■ **TASK ITEM**
From the entries that follow, reproduce exactly and only the lines from the line with "680x511 pixels. At" to the line with "1200x659 pixels.", endpoints included.

** DATA FOR THIS EXERCISE follows **

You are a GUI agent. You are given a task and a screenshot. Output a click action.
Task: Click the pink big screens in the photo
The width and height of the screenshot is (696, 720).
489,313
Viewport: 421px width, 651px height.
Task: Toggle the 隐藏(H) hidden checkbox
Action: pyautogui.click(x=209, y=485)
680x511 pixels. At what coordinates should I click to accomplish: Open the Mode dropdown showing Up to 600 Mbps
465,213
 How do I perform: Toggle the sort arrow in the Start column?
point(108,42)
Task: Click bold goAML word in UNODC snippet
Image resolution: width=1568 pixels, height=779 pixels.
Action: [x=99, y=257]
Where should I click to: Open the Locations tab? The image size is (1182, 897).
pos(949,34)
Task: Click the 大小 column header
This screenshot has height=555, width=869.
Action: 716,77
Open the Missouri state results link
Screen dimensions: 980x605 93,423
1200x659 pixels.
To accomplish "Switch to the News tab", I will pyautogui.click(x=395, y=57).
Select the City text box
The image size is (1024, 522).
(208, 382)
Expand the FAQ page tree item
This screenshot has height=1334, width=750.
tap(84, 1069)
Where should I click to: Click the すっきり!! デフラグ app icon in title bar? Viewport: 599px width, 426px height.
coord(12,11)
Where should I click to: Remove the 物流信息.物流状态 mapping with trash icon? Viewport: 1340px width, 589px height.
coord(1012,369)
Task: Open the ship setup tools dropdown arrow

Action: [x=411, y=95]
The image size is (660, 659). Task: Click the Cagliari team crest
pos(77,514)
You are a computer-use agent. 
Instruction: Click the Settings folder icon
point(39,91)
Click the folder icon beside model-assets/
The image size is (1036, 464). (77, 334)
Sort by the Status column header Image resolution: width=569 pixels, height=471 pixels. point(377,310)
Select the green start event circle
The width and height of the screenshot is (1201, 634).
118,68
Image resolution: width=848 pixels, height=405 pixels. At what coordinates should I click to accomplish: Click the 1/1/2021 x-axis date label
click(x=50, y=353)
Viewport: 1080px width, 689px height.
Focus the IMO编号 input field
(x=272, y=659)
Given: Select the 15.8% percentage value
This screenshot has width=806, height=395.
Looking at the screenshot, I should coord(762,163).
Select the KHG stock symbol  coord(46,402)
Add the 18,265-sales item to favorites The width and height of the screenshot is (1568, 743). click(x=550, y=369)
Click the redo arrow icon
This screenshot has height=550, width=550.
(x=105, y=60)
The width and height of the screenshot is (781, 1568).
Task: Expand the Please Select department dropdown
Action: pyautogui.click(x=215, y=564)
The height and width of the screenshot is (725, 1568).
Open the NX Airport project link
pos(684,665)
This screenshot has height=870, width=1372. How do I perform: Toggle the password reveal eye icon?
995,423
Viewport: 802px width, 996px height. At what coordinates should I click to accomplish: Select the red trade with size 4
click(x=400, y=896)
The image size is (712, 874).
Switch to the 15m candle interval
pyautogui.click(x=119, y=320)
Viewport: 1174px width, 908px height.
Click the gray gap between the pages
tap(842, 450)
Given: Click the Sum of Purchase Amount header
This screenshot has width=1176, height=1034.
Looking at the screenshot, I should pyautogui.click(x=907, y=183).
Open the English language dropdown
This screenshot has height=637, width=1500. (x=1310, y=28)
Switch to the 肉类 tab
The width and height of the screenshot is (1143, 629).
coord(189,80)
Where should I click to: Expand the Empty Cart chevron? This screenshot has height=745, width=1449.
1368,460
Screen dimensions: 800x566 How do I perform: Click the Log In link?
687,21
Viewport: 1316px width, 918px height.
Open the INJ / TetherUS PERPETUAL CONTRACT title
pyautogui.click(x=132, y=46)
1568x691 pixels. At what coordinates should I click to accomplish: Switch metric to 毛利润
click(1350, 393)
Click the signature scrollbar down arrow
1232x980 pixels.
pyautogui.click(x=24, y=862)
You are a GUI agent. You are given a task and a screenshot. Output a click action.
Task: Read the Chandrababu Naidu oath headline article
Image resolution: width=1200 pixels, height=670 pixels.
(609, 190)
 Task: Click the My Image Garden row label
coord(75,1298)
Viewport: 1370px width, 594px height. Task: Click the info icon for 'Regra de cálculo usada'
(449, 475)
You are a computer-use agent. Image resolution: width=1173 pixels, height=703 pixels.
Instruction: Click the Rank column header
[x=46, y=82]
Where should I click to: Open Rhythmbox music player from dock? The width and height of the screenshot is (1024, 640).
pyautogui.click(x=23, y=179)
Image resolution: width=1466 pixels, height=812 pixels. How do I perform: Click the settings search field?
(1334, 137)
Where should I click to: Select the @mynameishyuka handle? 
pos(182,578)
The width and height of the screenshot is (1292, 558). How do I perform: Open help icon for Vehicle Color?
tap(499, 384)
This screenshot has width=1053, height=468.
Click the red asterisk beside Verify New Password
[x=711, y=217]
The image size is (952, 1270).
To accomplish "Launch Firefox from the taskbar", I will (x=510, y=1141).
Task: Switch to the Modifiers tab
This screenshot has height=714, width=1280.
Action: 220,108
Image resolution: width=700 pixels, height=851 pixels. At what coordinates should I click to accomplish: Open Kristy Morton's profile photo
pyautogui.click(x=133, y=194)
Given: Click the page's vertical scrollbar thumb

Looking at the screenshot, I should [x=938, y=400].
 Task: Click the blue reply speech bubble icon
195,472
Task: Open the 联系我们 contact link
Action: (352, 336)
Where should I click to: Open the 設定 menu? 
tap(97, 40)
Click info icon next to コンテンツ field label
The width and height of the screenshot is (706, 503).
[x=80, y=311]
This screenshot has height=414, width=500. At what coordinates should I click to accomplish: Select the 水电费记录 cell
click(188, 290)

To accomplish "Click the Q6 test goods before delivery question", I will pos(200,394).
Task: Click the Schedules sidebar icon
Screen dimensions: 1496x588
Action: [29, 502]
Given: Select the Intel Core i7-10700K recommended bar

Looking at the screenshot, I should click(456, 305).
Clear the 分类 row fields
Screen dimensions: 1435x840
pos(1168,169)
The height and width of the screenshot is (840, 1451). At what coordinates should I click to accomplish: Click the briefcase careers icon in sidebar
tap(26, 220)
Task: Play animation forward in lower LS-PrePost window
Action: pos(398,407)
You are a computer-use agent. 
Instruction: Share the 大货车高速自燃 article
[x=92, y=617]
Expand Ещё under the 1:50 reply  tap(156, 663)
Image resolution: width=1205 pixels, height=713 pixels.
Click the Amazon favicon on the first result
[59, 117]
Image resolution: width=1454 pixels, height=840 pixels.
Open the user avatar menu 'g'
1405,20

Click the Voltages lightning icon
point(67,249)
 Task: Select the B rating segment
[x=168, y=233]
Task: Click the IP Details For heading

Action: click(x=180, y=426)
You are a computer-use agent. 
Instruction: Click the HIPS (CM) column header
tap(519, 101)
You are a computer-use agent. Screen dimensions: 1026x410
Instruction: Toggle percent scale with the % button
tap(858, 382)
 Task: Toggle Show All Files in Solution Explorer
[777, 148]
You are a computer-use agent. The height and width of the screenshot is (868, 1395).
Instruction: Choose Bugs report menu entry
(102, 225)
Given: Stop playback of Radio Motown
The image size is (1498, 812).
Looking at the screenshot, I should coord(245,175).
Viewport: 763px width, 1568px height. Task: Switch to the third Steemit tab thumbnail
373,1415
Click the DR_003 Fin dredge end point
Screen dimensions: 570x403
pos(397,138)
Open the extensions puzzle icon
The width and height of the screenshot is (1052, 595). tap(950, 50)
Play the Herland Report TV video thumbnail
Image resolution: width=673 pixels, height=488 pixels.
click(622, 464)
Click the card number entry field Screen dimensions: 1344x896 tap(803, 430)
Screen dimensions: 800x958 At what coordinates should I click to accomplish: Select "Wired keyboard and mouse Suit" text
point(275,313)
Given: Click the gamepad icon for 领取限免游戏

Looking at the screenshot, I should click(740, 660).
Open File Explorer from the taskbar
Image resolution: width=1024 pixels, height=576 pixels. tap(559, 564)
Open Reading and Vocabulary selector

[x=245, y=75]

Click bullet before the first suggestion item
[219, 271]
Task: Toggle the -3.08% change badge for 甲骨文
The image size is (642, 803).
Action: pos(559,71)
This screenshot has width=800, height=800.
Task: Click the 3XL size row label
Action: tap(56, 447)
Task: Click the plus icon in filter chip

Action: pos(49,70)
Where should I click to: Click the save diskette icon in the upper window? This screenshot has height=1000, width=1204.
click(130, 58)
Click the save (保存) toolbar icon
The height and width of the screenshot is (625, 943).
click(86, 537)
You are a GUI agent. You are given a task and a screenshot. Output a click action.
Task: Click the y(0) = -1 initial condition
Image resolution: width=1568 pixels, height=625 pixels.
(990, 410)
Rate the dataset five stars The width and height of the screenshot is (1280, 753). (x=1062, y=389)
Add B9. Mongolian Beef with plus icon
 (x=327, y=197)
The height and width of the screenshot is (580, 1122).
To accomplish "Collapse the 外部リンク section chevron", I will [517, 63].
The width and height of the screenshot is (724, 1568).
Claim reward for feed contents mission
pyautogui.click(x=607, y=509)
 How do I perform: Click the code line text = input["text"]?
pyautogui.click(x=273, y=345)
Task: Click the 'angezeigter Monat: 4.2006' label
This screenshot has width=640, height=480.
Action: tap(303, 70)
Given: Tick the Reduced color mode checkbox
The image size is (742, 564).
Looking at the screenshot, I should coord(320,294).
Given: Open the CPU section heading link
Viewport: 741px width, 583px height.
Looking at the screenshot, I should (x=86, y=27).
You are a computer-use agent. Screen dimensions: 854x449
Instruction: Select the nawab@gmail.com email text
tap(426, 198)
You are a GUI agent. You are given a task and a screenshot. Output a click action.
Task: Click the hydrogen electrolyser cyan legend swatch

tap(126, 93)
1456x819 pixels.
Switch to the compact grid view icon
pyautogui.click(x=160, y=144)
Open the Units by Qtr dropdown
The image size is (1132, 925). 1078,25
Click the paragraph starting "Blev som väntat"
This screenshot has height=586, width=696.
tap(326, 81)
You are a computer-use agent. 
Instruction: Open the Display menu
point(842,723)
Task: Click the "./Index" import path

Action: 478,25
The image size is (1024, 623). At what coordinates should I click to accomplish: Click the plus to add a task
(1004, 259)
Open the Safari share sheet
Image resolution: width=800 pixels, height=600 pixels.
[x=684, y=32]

** End of DATA FOR THIS EXERCISE **

■ **SOLUTION BELOW**
680x511 pixels. At what coordinates should I click to accomplish: Open the Mode dropdown showing Up to 600 Mbps
465,213
 How do I perform: Toggle the sort arrow in the Start column?
point(108,42)
Task: Click bold goAML word in UNODC snippet
Image resolution: width=1568 pixels, height=779 pixels.
Action: [x=99, y=257]
Where should I click to: Open the Locations tab? The image size is (1182, 897).
pos(949,34)
Task: Click the 大小 column header
This screenshot has height=555, width=869.
Action: 716,77
Open the Missouri state results link
Screen dimensions: 980x605 93,423
1200x659 pixels.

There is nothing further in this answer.